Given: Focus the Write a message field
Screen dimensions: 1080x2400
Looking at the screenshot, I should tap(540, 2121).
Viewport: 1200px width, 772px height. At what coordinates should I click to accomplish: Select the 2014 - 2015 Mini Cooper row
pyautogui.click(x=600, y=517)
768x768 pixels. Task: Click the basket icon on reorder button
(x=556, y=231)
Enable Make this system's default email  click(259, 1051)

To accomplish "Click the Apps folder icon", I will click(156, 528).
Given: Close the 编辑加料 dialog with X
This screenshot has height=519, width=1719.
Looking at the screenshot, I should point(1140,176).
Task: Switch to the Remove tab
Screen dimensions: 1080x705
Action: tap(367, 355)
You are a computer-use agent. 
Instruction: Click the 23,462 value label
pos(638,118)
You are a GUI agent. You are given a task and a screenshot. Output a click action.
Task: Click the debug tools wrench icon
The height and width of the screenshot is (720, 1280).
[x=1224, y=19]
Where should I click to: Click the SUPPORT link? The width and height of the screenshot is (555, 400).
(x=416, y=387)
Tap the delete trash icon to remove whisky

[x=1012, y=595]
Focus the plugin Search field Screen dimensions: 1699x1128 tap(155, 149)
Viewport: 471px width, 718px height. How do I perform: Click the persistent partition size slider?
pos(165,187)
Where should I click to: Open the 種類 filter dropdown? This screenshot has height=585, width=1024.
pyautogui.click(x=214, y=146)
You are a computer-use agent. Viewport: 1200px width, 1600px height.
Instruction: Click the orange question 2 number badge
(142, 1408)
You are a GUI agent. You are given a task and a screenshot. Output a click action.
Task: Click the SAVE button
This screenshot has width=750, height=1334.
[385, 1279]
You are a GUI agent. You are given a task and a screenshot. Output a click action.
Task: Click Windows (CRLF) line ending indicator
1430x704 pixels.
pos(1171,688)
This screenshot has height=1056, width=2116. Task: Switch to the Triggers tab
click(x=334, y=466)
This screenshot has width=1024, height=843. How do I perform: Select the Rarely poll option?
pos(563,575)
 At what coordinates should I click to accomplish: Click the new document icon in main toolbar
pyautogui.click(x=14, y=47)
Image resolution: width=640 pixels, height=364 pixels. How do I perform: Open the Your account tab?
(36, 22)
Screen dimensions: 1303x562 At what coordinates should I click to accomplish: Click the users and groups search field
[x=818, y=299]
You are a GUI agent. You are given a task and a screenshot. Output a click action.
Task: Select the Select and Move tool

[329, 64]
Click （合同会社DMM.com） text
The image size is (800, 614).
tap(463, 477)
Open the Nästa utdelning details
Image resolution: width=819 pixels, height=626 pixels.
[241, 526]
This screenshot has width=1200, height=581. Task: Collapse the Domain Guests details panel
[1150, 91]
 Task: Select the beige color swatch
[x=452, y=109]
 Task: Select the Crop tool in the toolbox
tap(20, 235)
——————
Problem details → Reproduce every entry shown above, precisely as it stands.

Finished task →
Given: Focus the Write a message field
Screen dimensions: 1080x2400
Looking at the screenshot, I should tap(540, 2121).
Viewport: 1200px width, 772px height. At what coordinates should I click to accomplish: Select the 2014 - 2015 Mini Cooper row
pyautogui.click(x=600, y=517)
768x768 pixels. Task: Click the basket icon on reorder button
(x=556, y=231)
Enable Make this system's default email  click(259, 1051)

To accomplish "Click the Apps folder icon", I will click(156, 528).
Given: Close the 编辑加料 dialog with X
This screenshot has height=519, width=1719.
Looking at the screenshot, I should point(1140,176).
Task: Switch to the Remove tab
Screen dimensions: 1080x705
Action: tap(367, 355)
You are a computer-use agent. 
Instruction: Click the 23,462 value label
pos(638,118)
You are a GUI agent. You are given a task and a screenshot. Output a click action.
Task: Click the debug tools wrench icon
The height and width of the screenshot is (720, 1280).
[x=1224, y=19]
Where should I click to: Click the SUPPORT link? The width and height of the screenshot is (555, 400).
(x=416, y=387)
Tap the delete trash icon to remove whisky

[x=1012, y=595]
Focus the plugin Search field Screen dimensions: 1699x1128 tap(155, 149)
Viewport: 471px width, 718px height. How do I perform: Click the persistent partition size slider?
pos(165,187)
Where should I click to: Open the 種類 filter dropdown? This screenshot has height=585, width=1024.
pyautogui.click(x=214, y=146)
You are a computer-use agent. Viewport: 1200px width, 1600px height.
Instruction: Click the orange question 2 number badge
(142, 1408)
You are a GUI agent. You are given a task and a screenshot. Output a click action.
Task: Click the SAVE button
This screenshot has width=750, height=1334.
[385, 1279]
You are a GUI agent. You are given a task and a screenshot. Output a click action.
Task: Click Windows (CRLF) line ending indicator
1430x704 pixels.
pos(1171,688)
This screenshot has height=1056, width=2116. Task: Switch to the Triggers tab
click(x=334, y=466)
This screenshot has width=1024, height=843. How do I perform: Select the Rarely poll option?
pos(563,575)
 At what coordinates should I click to accomplish: Click the new document icon in main toolbar
pyautogui.click(x=14, y=47)
Image resolution: width=640 pixels, height=364 pixels. How do I perform: Open the Your account tab?
(36, 22)
Screen dimensions: 1303x562 At what coordinates should I click to accomplish: Click the users and groups search field
[x=818, y=299]
You are a GUI agent. You are given a task and a screenshot. Output a click action.
Task: Select the Select and Move tool

[329, 64]
Click （合同会社DMM.com） text
The image size is (800, 614).
tap(463, 477)
Open the Nästa utdelning details
Image resolution: width=819 pixels, height=626 pixels.
[241, 526]
This screenshot has width=1200, height=581. Task: Collapse the Domain Guests details panel
[1150, 91]
 Task: Select the beige color swatch
[x=452, y=109]
 Task: Select the Crop tool in the toolbox
tap(20, 235)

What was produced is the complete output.